**Instructions for the task**
Reproduce every line of the material below verbatim, omitting the pictures from your answer.

[Entries on where items appear]
** BEGIN **

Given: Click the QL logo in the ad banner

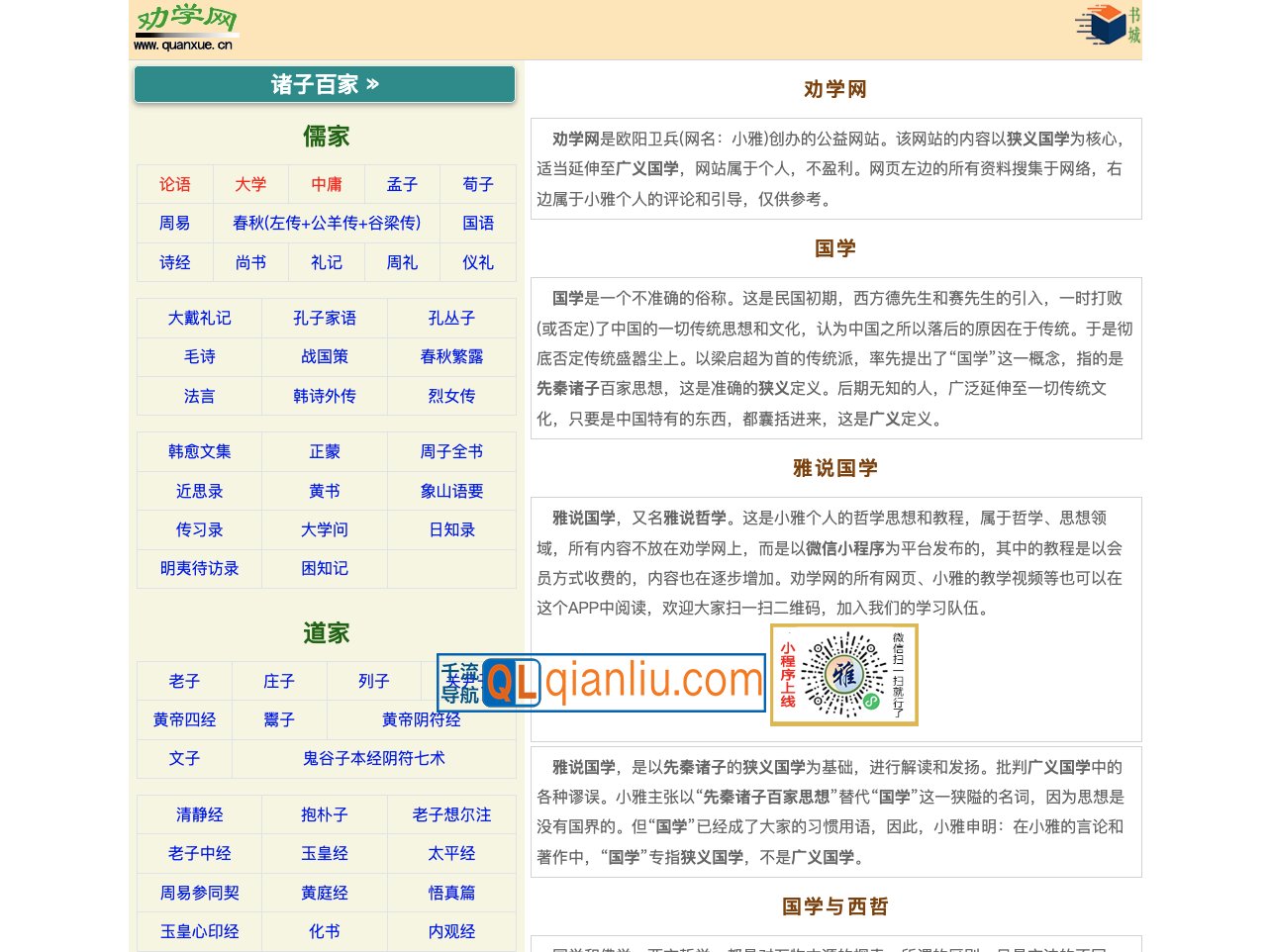Looking at the screenshot, I should tap(509, 681).
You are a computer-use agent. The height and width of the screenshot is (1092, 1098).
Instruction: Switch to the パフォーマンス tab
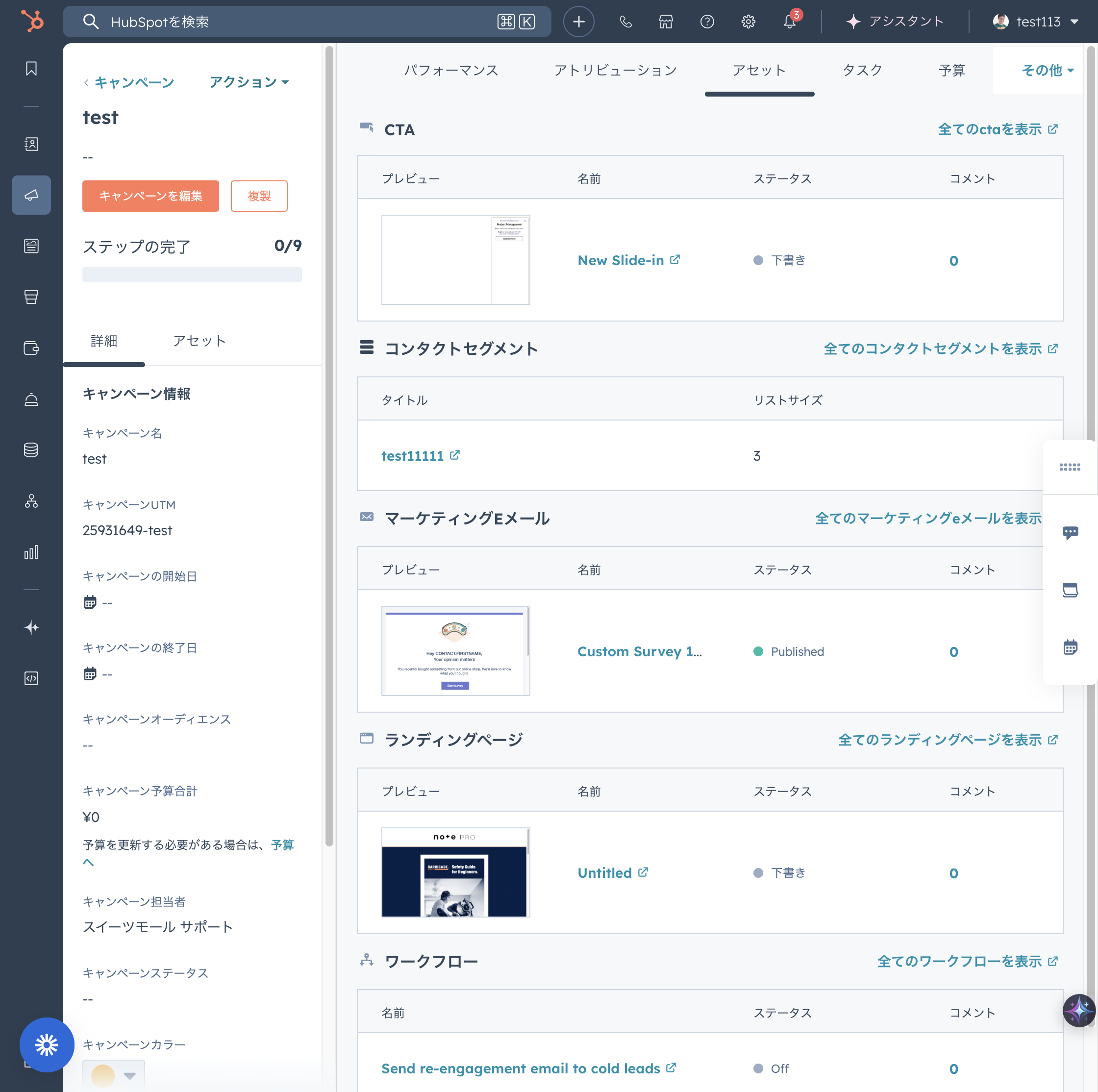pyautogui.click(x=450, y=70)
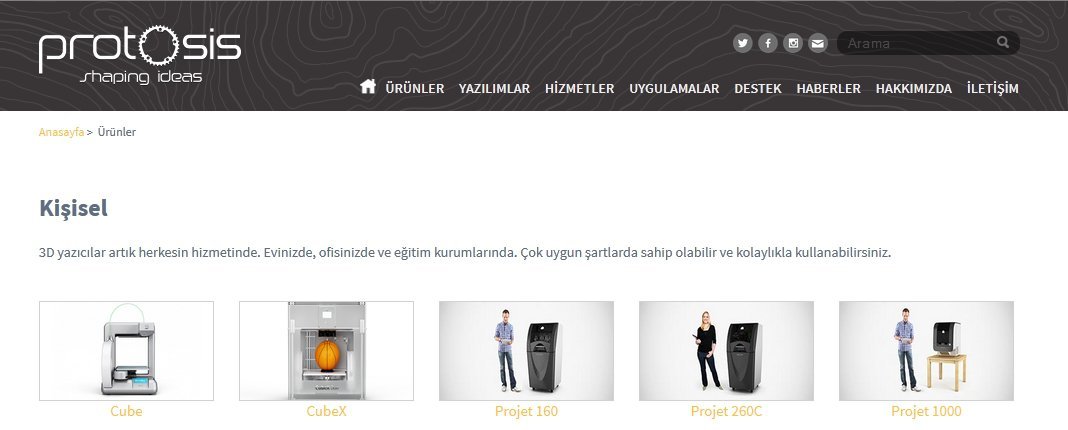1068x430 pixels.
Task: Select the İLETİŞİM menu item
Action: 992,89
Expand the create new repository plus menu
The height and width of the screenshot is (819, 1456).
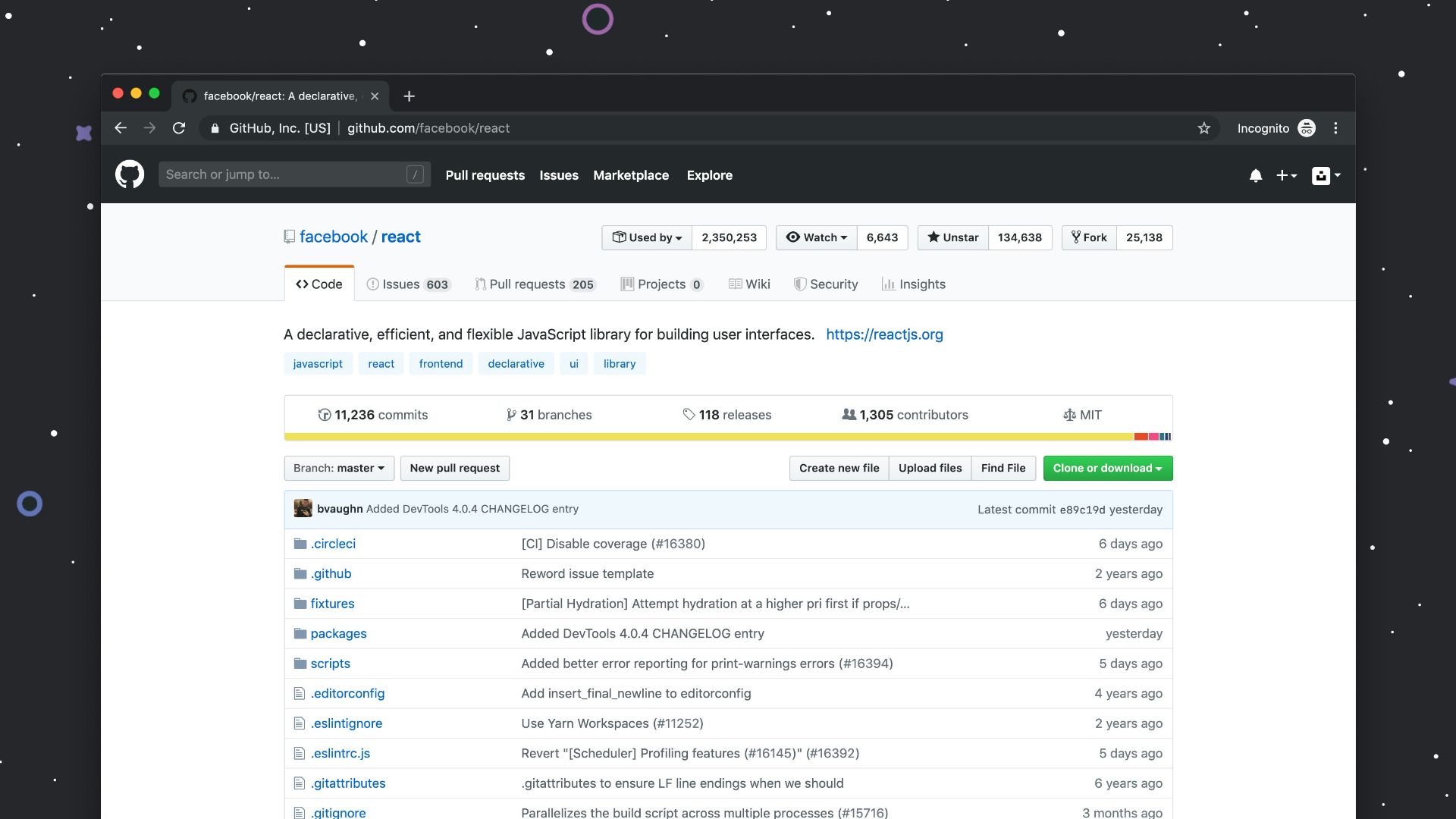pyautogui.click(x=1286, y=175)
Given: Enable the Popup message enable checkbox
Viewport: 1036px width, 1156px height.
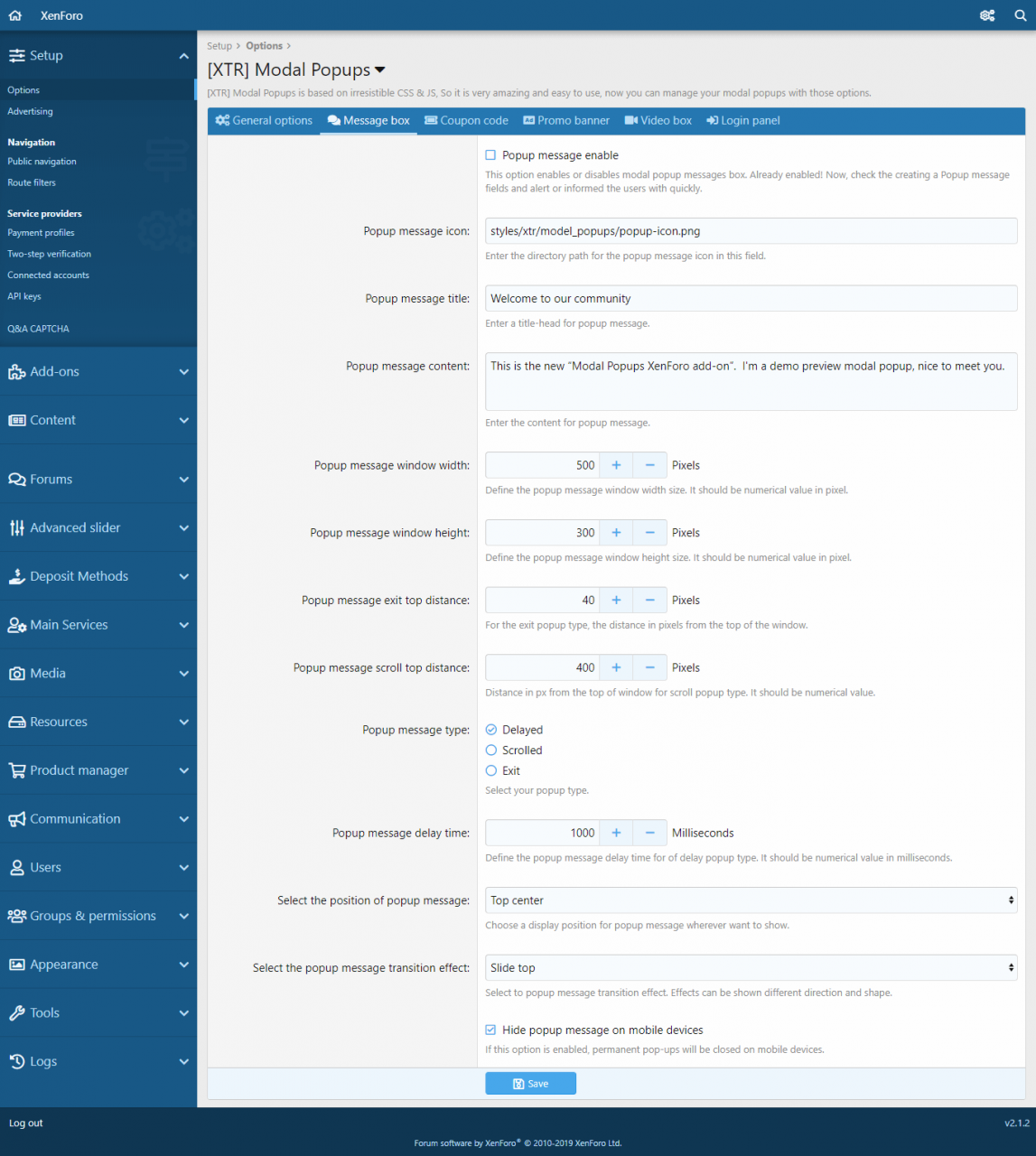Looking at the screenshot, I should pos(490,155).
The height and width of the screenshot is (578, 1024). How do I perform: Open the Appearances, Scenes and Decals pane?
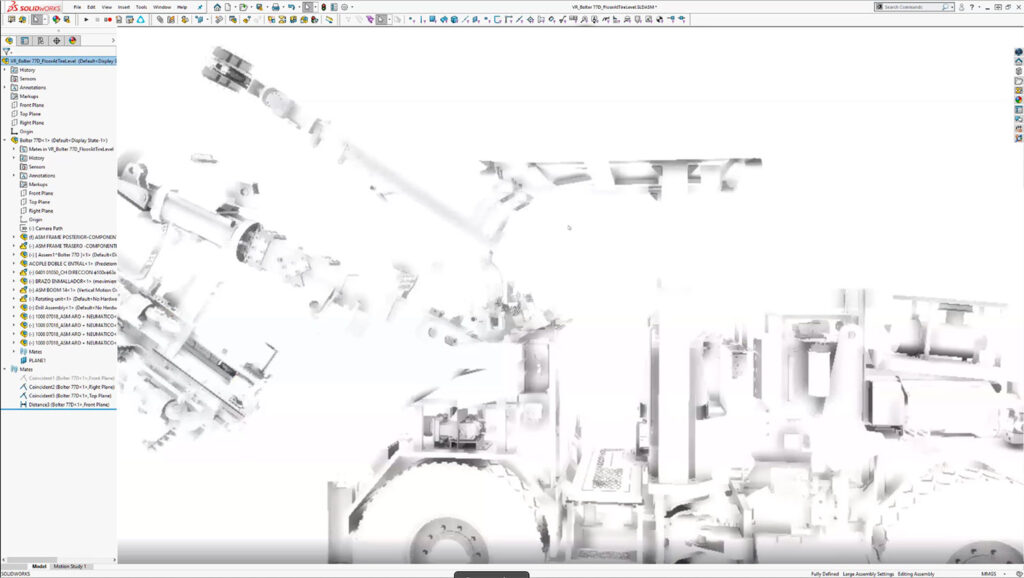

** END **

**Task solution**
Given: Click the QL logo in the ad banner

Looking at the screenshot, I should tap(509, 681).
You are a computer-use agent. The height and width of the screenshot is (1092, 1098).
Instruction: Switch to the パフォーマンス tab
pyautogui.click(x=450, y=70)
1068x430 pixels.
Task: Select the İLETİŞİM menu item
Action: 992,89
Expand the create new repository plus menu
The height and width of the screenshot is (819, 1456).
pyautogui.click(x=1286, y=175)
Given: Enable the Popup message enable checkbox
Viewport: 1036px width, 1156px height.
Looking at the screenshot, I should pos(490,155).
The height and width of the screenshot is (578, 1024). How do I perform: Open the Appearances, Scenes and Decals pane?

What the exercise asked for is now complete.